Sermon   for   3rd   Sunday   after   Epiphany,   Year   A

"Unity in Christ" A sermon by Rev. Garth Wehrfritz-Hanson, based on I Cor. 1:10 ______________________________________________________________________

In our second lesson today, the apostle Paul addresses an issue which is very near and dear to my heart--namely, CHRISTIAN UNITY. For Paul, and for Jesus himself, CHRISTIAN UNITY IS NO SMALL, SIDE-ISSUE--IT IS OF UTMOST IMPORTANCE. That's why Paul, with Christ's authority to back him up, speaks to the Corinthian Christians in the form of an urgent exhortation.

As an apostle, he is giving the Corinthians strong advice and recommendations. He is urging them to act upon the preaching and teaching that he had already given them. In a very serious manner, Paul says: "Now I appeal (I exhort, I beseech) to you, brothers and sisters, by the name of our Lord Jesus Christ, that ALL OF YOU BE IN AGREEMENT and that there be NO DIVISIONS AMONG YOU, but that YOU BE UNITED (be knit together, be completely united, be perfectly united) in the SAME MIND and the SAME PURPOSE (your belief and practice)."

If Paul were alive today, I'm sure he'd hear his share of comments like the following: "I belong to Luther," or "I belong to Calvin," or "I belong to Pope John Paul," or "I belong to Billy Graham," or "I belong to Eastern Orthodoxy." If Paul were alive today, he wouldn't have to ask the question he put to the Corinthians, "Has Christ been divided?" He would see for himself, without having to look very far! that Christ, indeed, HAS BEEN AND STILL IS DIVIDED! Unfortunately, tragically, Christians today are divided by the same problems which divided the Corinthian church. The Corinthians were divided because they had turned Paul, Apollos, Peter into a personality cult. Personality cults, then and now, always divide people into "us" and "them;" "we" and "they." We are always right, they are always wrong; we are superior, they are inferior. Personality cults lead people to worship a particular person rather than worshipping Christ. Personality cults cause people to worship the creature rather than the Creator. People who join this or that congregation or denomination because they like the leader or pastor, are joining the church for the wrong reasons. Those who leave this or that congregation or denomination because their pastor or leader has left also leave their church for the wrong reasons. We come to church to worship Christ--he is the One who heals our divisions and unites us as on Body of Christ.

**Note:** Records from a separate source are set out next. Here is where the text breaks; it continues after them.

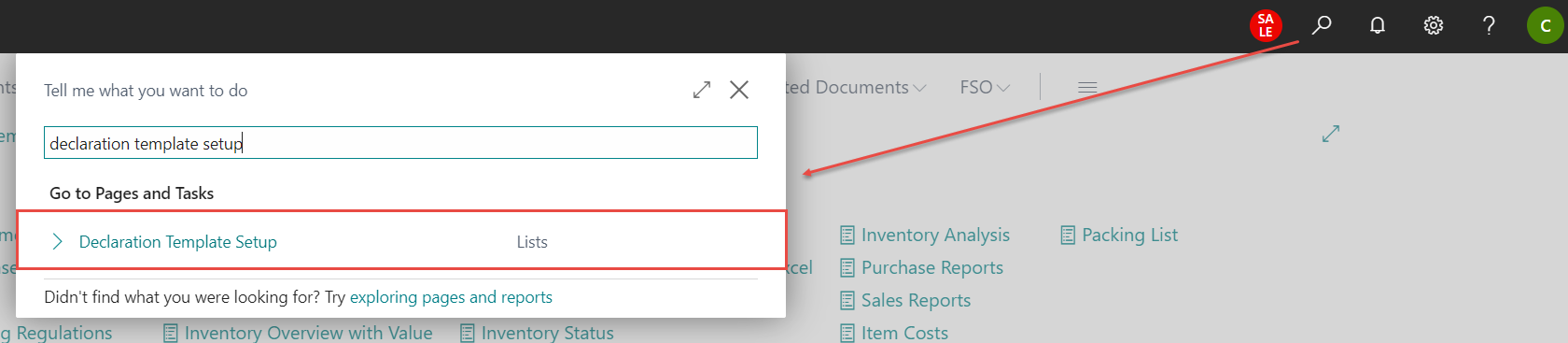Open Purchase Reports
Screen dimensions: 1568x343
pos(922,267)
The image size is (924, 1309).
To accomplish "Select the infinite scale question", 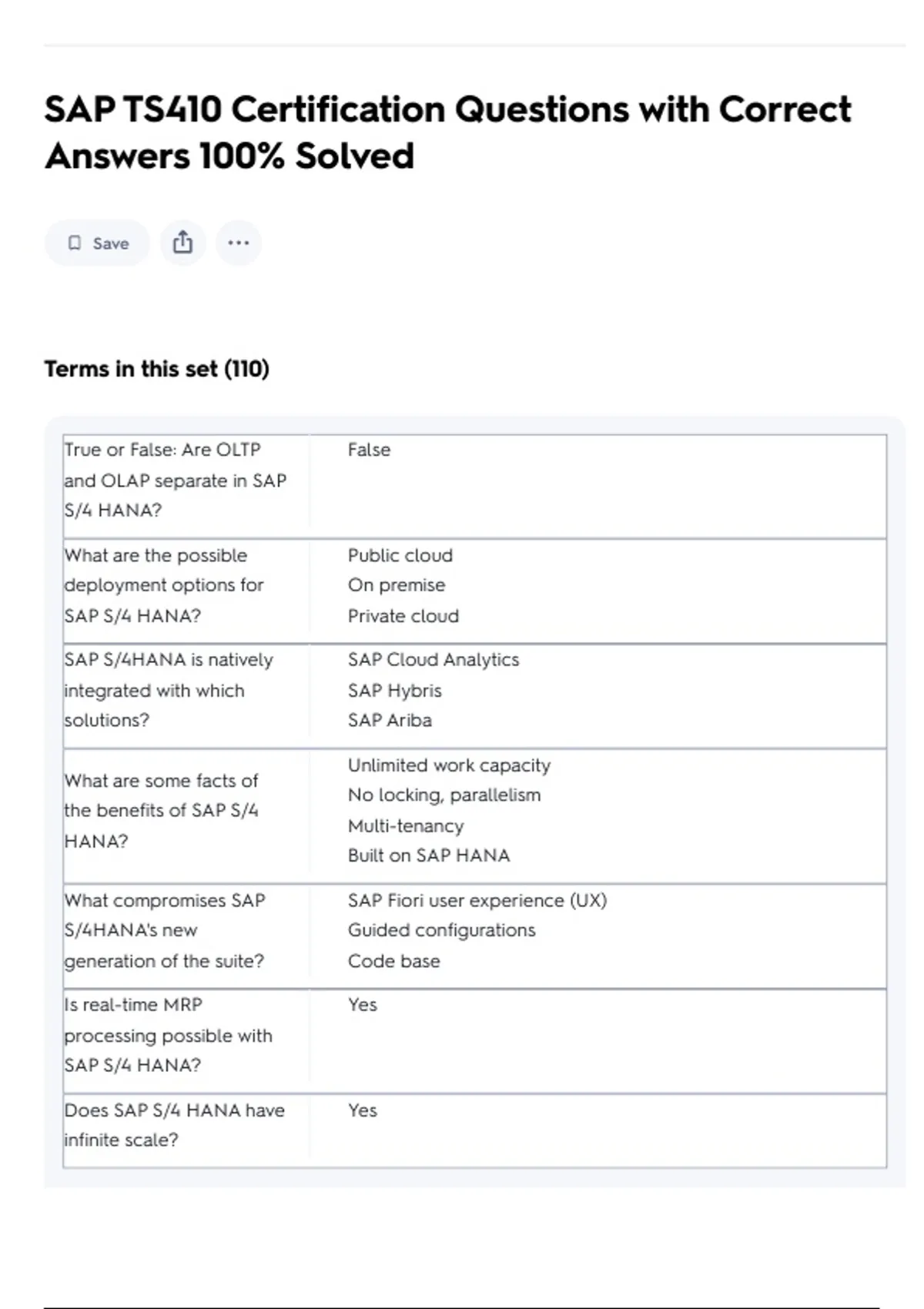I will [x=174, y=1125].
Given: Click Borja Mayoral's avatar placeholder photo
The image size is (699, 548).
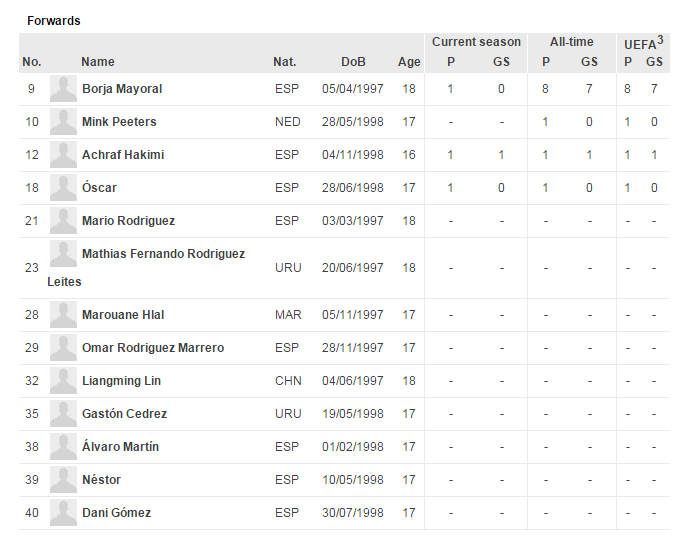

As Professor John Ferguson so aptly put it: "We stand as Christ to the world. To us is entrusted the work of Christ. And, however precious our several traditions, as long as we are we are divided from one another we are not the body of Christ, for Christ is not divided."

"How can we proclaim reconciliation to others when we are not ourselves reconciled? How can we call the world to unity while we remain disunited?"

This is a scandal to the world. I remember, many years ago, how scandalized my atheist uncle was when he asked painfully: "How can people in places like Ireland call themselves Christians when Catholics hate and kill Protestants and Protestants hate and kill Catholics?" As Christians, our divisions hinder our witness and scandalize many non-Christians. Our divisions undermine the Gospel and the Person of Jesus Christ.

What, then, are we able to do about our divisions as Christians? There are a number of things actually. According to Professor Ferguson, we can engage ourselves in the following: "First, we can pray. This is the beginning of the week of prayer for Christian unity. Let it be YOUR week of prayer for Christian unity. Remember the churches of your community and around the world. Ask God how you can foster their life and work. Think of Christians belonging to different branches of the church from your own. Ask God how you can grow together with them in Christ. Pray with all your hearts the prayer of Christ, that we may be one. Remember that more things are worked out by prayer than are dreamed of in some philosophies or theologies. This is a service we can all offer, even the oldest of us, even the youngest of us."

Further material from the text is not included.